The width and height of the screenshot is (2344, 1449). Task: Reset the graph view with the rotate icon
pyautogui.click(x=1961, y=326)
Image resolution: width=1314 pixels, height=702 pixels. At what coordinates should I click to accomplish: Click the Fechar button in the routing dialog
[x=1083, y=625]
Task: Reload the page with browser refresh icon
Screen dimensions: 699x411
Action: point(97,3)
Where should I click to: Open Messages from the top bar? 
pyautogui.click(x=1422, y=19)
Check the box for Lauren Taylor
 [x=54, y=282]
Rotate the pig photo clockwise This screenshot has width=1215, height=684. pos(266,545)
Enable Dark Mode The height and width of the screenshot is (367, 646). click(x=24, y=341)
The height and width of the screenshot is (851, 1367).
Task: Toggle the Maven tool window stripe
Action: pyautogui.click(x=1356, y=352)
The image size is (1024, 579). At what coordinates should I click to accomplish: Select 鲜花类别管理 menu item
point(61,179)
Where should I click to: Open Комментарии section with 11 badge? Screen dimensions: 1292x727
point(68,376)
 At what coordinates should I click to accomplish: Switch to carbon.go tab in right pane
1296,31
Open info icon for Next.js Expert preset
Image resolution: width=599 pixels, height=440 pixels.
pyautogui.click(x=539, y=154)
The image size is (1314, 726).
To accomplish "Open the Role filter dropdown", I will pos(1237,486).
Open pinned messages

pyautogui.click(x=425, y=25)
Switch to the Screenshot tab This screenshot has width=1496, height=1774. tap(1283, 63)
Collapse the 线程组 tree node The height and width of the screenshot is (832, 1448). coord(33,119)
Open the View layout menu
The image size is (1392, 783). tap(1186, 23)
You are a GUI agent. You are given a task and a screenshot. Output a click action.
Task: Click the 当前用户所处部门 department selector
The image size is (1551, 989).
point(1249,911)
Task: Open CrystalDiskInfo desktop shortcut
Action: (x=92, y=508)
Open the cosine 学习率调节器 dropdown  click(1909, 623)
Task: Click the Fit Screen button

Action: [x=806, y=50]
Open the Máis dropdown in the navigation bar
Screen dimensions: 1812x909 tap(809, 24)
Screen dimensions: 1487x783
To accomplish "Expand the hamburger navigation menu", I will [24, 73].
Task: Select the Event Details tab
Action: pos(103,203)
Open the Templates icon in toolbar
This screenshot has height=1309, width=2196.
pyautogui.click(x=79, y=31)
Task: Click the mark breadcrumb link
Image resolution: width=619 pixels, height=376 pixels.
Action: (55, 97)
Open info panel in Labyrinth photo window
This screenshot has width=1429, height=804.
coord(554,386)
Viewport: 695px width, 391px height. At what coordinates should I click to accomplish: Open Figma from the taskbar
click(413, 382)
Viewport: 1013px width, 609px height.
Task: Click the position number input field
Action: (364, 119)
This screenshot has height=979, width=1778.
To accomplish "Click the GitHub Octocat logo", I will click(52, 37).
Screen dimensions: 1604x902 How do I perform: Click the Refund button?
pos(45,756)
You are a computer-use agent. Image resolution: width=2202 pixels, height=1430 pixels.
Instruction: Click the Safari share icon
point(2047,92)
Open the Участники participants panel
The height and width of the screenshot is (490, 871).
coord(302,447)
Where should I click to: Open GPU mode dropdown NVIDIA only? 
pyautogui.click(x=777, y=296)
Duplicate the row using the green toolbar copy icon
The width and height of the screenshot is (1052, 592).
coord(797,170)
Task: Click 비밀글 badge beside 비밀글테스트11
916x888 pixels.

* **DIRECTIONS FOR THIS TASK**: Please write out every record shown above exactly as it reads.

* **RESPONSE TO THE EXERCISE**:
The width and height of the screenshot is (2344, 1449). Task: Reset the graph view with the rotate icon
pyautogui.click(x=1961, y=326)
Image resolution: width=1314 pixels, height=702 pixels. At what coordinates should I click to accomplish: Click the Fechar button in the routing dialog
[x=1083, y=625]
Task: Reload the page with browser refresh icon
Screen dimensions: 699x411
Action: point(97,3)
Where should I click to: Open Messages from the top bar? 
pyautogui.click(x=1422, y=19)
Check the box for Lauren Taylor
 [x=54, y=282]
Rotate the pig photo clockwise This screenshot has width=1215, height=684. pos(266,545)
Enable Dark Mode The height and width of the screenshot is (367, 646). click(x=24, y=341)
The height and width of the screenshot is (851, 1367).
Task: Toggle the Maven tool window stripe
Action: pyautogui.click(x=1356, y=352)
The image size is (1024, 579). At what coordinates should I click to accomplish: Select 鲜花类别管理 menu item
point(61,179)
Where should I click to: Open Комментарии section with 11 badge? Screen dimensions: 1292x727
point(68,376)
 At what coordinates should I click to accomplish: Switch to carbon.go tab in right pane
1296,31
Open info icon for Next.js Expert preset
Image resolution: width=599 pixels, height=440 pixels.
pyautogui.click(x=539, y=154)
The image size is (1314, 726).
To accomplish "Open the Role filter dropdown", I will pos(1237,486).
Open pinned messages

pyautogui.click(x=425, y=25)
Switch to the Screenshot tab This screenshot has width=1496, height=1774. tap(1283, 63)
Collapse the 线程组 tree node The height and width of the screenshot is (832, 1448). coord(33,119)
Open the View layout menu
The image size is (1392, 783). tap(1186, 23)
You are a GUI agent. You are given a task and a screenshot. Output a click action.
Task: Click the 当前用户所处部门 department selector
The image size is (1551, 989).
point(1249,911)
Task: Open CrystalDiskInfo desktop shortcut
Action: (x=92, y=508)
Open the cosine 学习率调节器 dropdown  click(1909, 623)
Task: Click the Fit Screen button

Action: [x=806, y=50]
Open the Máis dropdown in the navigation bar
Screen dimensions: 1812x909 tap(809, 24)
Screen dimensions: 1487x783
To accomplish "Expand the hamburger navigation menu", I will [24, 73].
Task: Select the Event Details tab
Action: pos(103,203)
Open the Templates icon in toolbar
This screenshot has height=1309, width=2196.
pyautogui.click(x=79, y=31)
Task: Click the mark breadcrumb link
Image resolution: width=619 pixels, height=376 pixels.
Action: (55, 97)
Open info panel in Labyrinth photo window
This screenshot has width=1429, height=804.
coord(554,386)
Viewport: 695px width, 391px height. At what coordinates should I click to accomplish: Open Figma from the taskbar
click(413, 382)
Viewport: 1013px width, 609px height.
Task: Click the position number input field
Action: (364, 119)
This screenshot has height=979, width=1778.
To accomplish "Click the GitHub Octocat logo", I will click(52, 37).
Screen dimensions: 1604x902 How do I perform: Click the Refund button?
pos(45,756)
You are a computer-use agent. Image resolution: width=2202 pixels, height=1430 pixels.
Instruction: Click the Safari share icon
point(2047,92)
Open the Участники participants panel
The height and width of the screenshot is (490, 871).
coord(302,447)
Where should I click to: Open GPU mode dropdown NVIDIA only? 
pyautogui.click(x=777, y=296)
Duplicate the row using the green toolbar copy icon
The width and height of the screenshot is (1052, 592).
coord(797,170)
Task: Click 비밀글 badge beside 비밀글테스트11
916x888 pixels.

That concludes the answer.